The following is a list of faculty who are either tenured, tenure track or adjunct in the University of Tennessee Department of Mathematics, and who are of the rank of assistant professor or above:

** VASILIOS ALEXIADES,** Ph.D. Delaware, Modeling, analysis, and
computation (including parallel computation) of realistic physical processes
involving systems of PDEs and ODEs, arising in biology (bacterial chemotaxis,
cardiac action potential propagation, phototransduction), in energy and
materials science (phase change processes, laser ablation, heat and mass transfer).

** DAVID F. ANDERSON,** Ph.D. Chicago, Algebra - commutative ring theory factorization in integral domains and zero-divisor graphs.

** MICHAEL W. BERRY**, Ph.D. Illinois at Urbana-Champaign, Scientific Computation - data analytics and mining, bioinformatics, numerical linear algebra, and information retrieval.

** NIKOLAY BRODSKIY**, (Associate Head and Director, Undergraduate Program), Ph.D. University of Saskatchewan (Canada), geometric topology, dimension theory, geometric group theory.

** DUSTIN CARTWRIGHT**, Ph.D. University of California, Berkeley - Algebra - Tropical geometry, combinatorial algebraic geometry and commutative algebra, and applications of these.

** XIA CHEN**, Ph.D. Case Western Reserve University, Probability -- limit laws, Markov chains, probability in Banach spaces, small ball probabilities, branching random walks, and sample path intersection.

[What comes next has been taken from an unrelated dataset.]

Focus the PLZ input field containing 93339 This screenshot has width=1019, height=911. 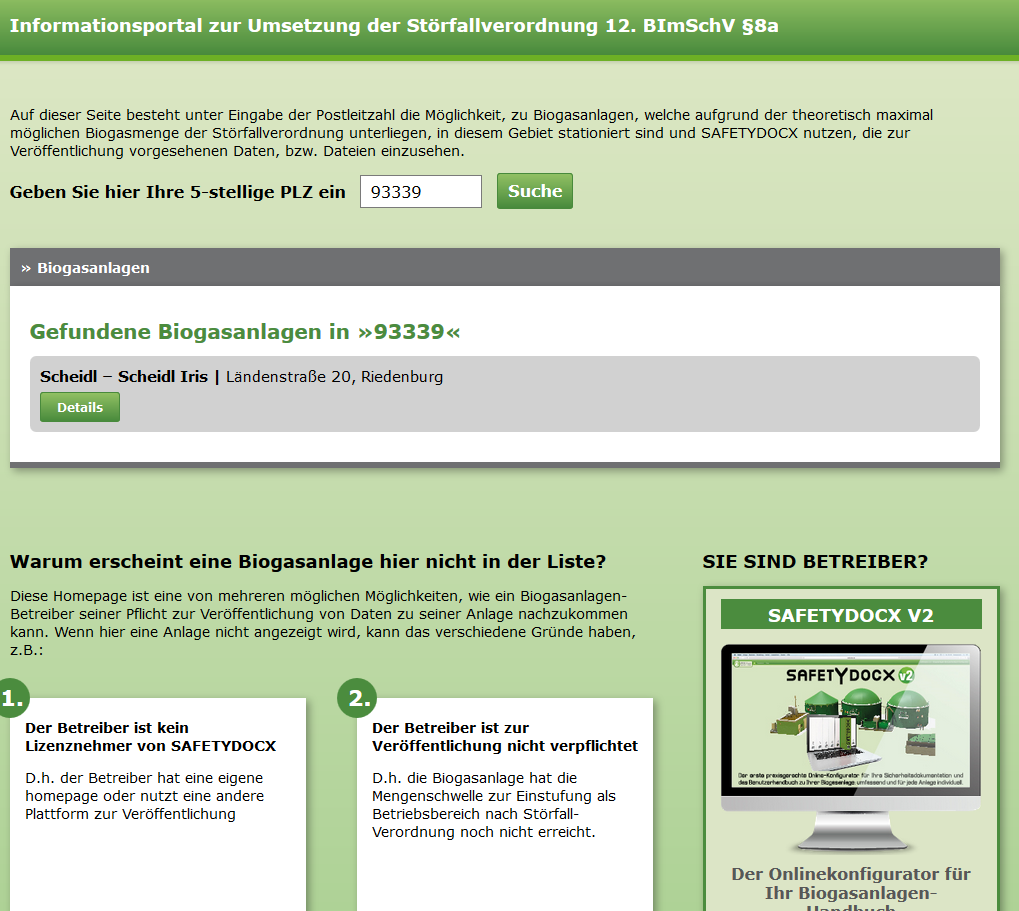(420, 192)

* YU-TING CHEN*, Ph.D. University of British Columbia (Canada), Probability theory, stochastic analysis, stochastic partial differential equations, and interacting particle systems.

** CHARLES COLLINS,** Ph.D., University of Minnesota, Numerical analysis, scientific computing, and modeling - application to continuum mechanics, biology and resource management.

** JAMES CONANT**, Ph.D., UC San Diego, Low dimensional topology, knots, three-manifolds, mapping class groups, geometric group theory, quantum algebra.

** ROBERT J. DAVERMAN,** Ph.D. Wisconsin, Geometric Topology - topology of finite dimensional manifolds; decomposition theory. (Emeritus)

** JUDY D. DAY,** , Ph.D., University of Pittsburgh, Mathematical Biology (in particular: inflammation; immunology; translational medicine, biomedical applications of control), Dynamical systems (transient dynamics).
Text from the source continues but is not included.